## ABOUT THIS EXERCISE
Only the lines below starting at the one that contains "You are a computer-use" and ending at the one that contains "Instruction: Click the" are to be reproduced, exactly and with both ends kept.

## SUPPLIED MATERIAL

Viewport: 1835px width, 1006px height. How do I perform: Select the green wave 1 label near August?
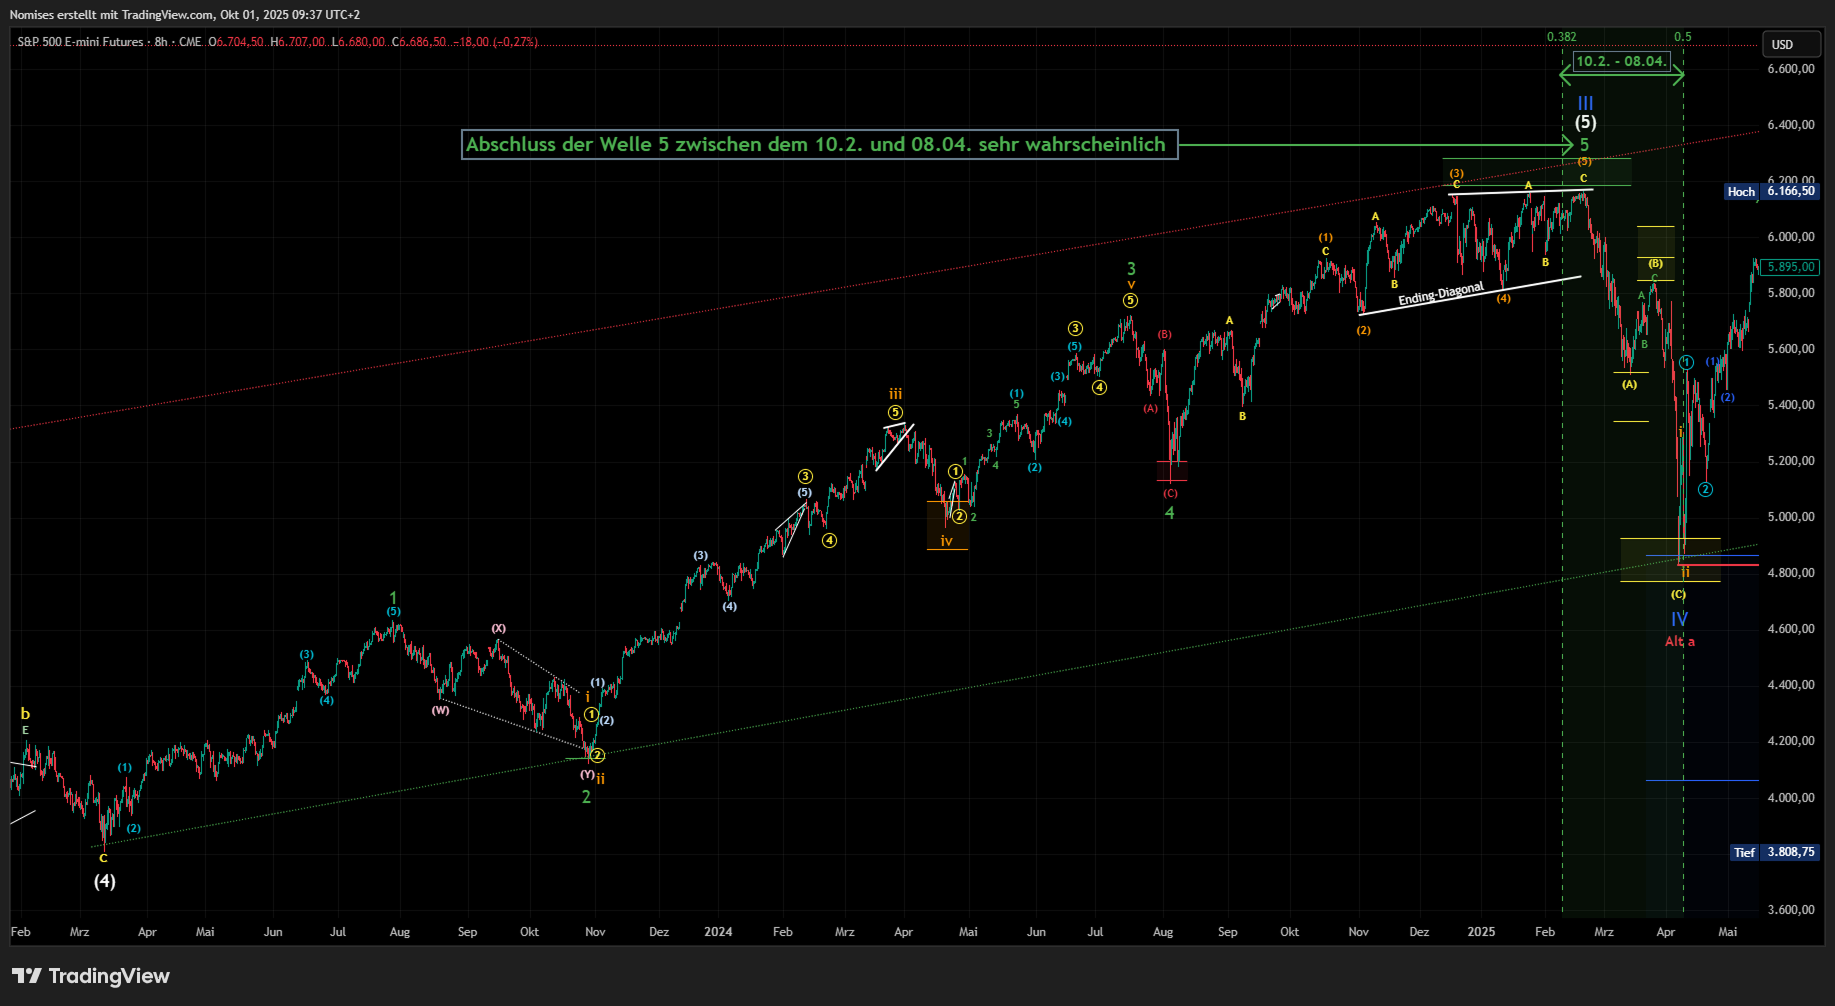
==
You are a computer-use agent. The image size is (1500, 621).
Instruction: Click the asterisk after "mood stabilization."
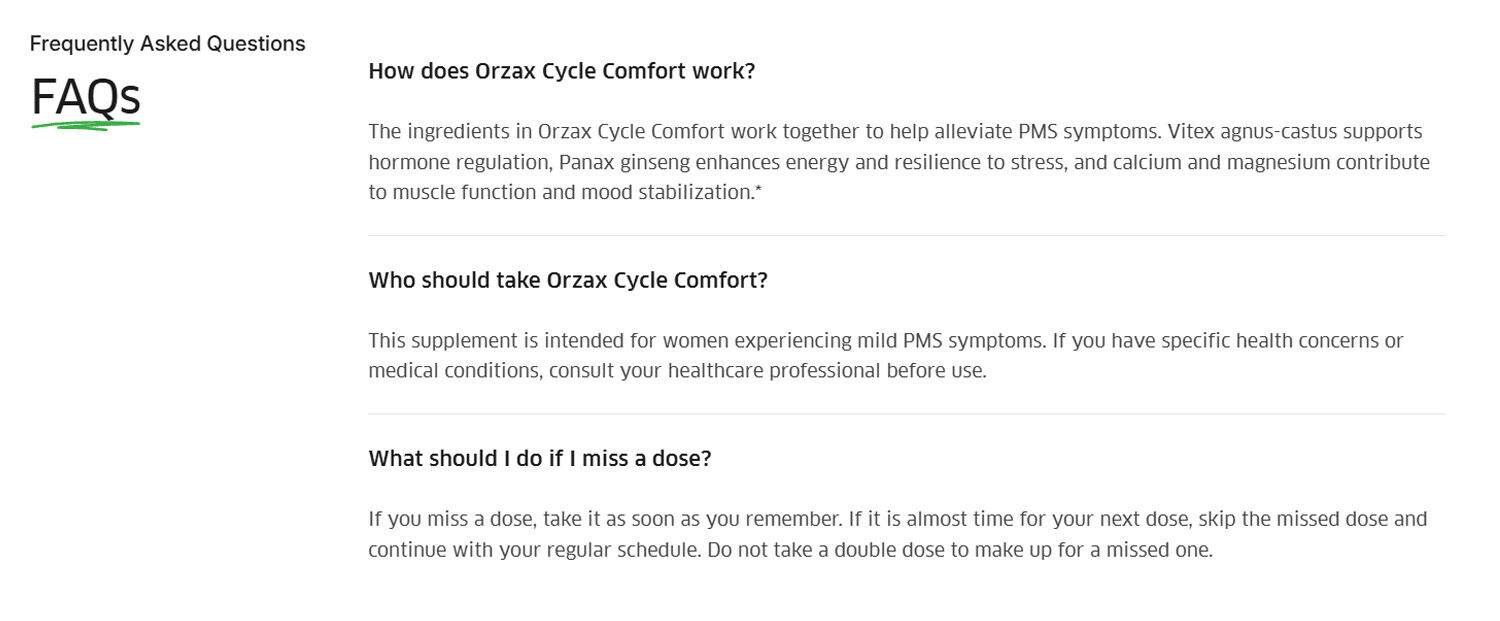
--
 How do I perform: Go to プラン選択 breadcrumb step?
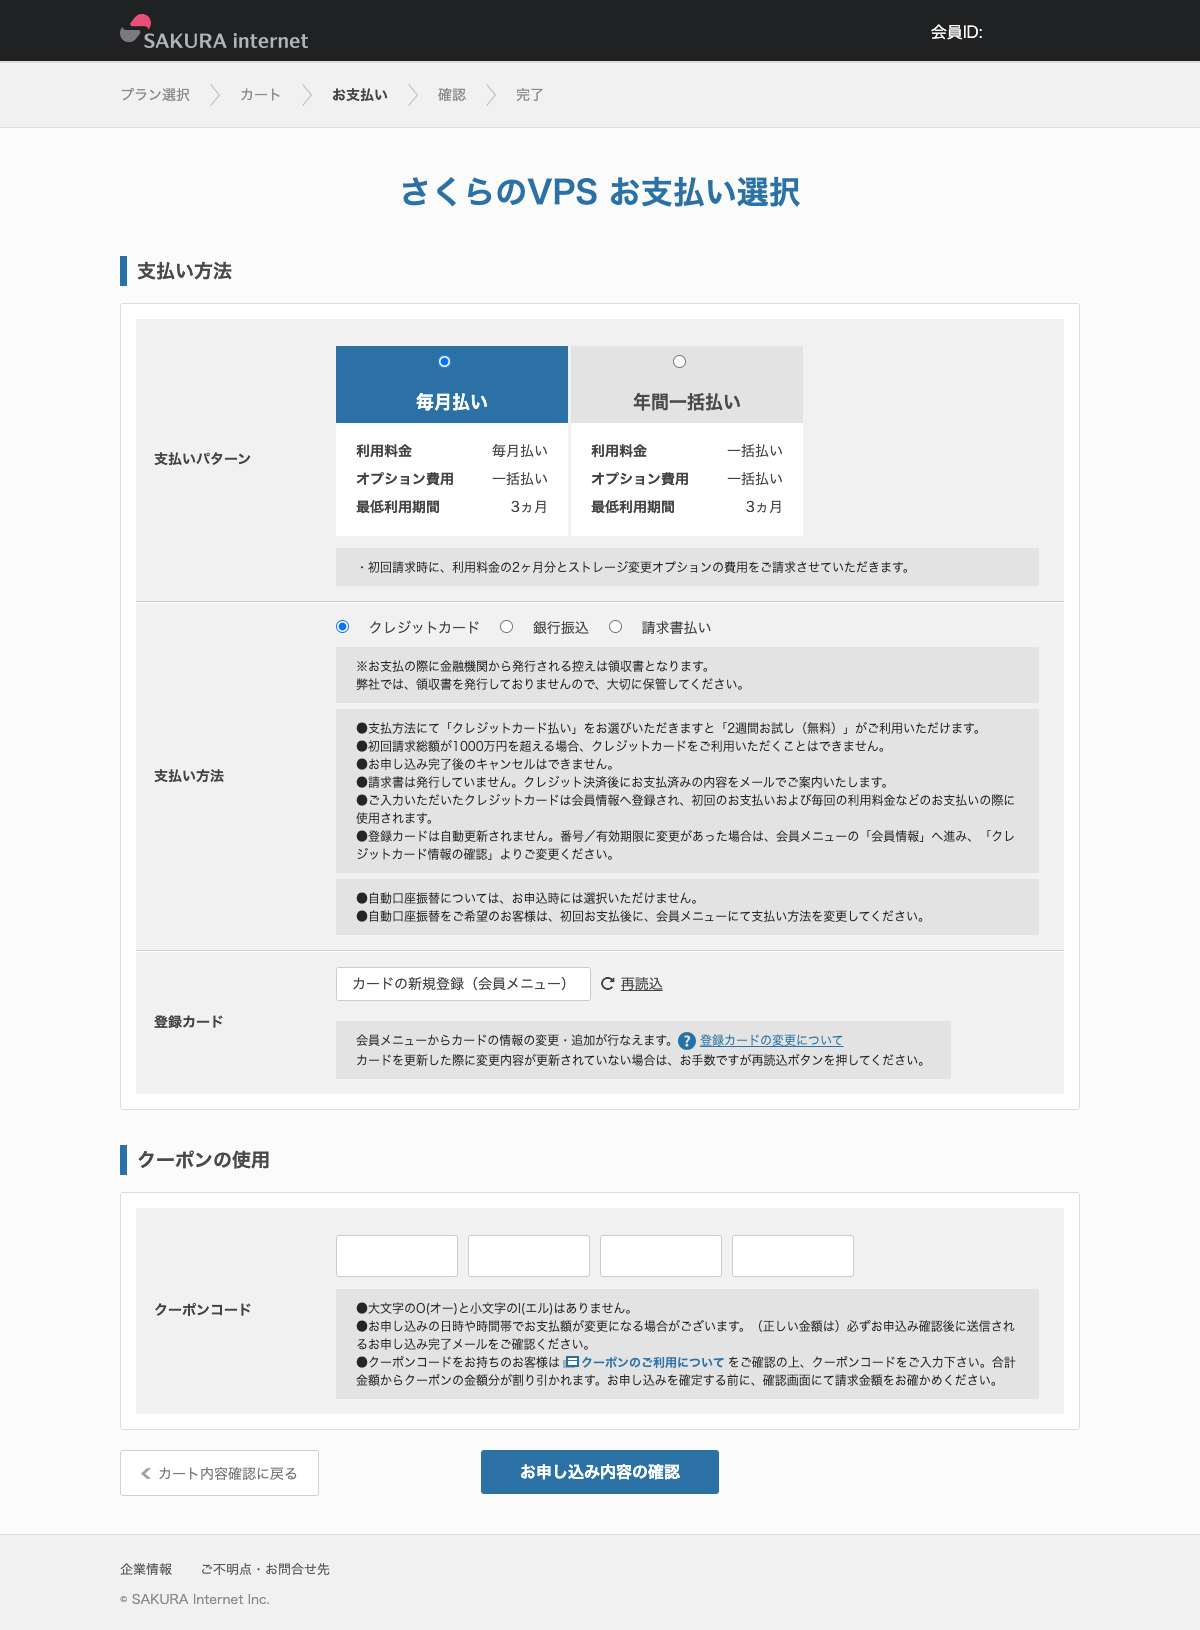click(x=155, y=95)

## EXERCISE RESULT
You are a computer-use agent. The image size is (1500, 621).
Instruction: Click the asterisk after "mood stabilization."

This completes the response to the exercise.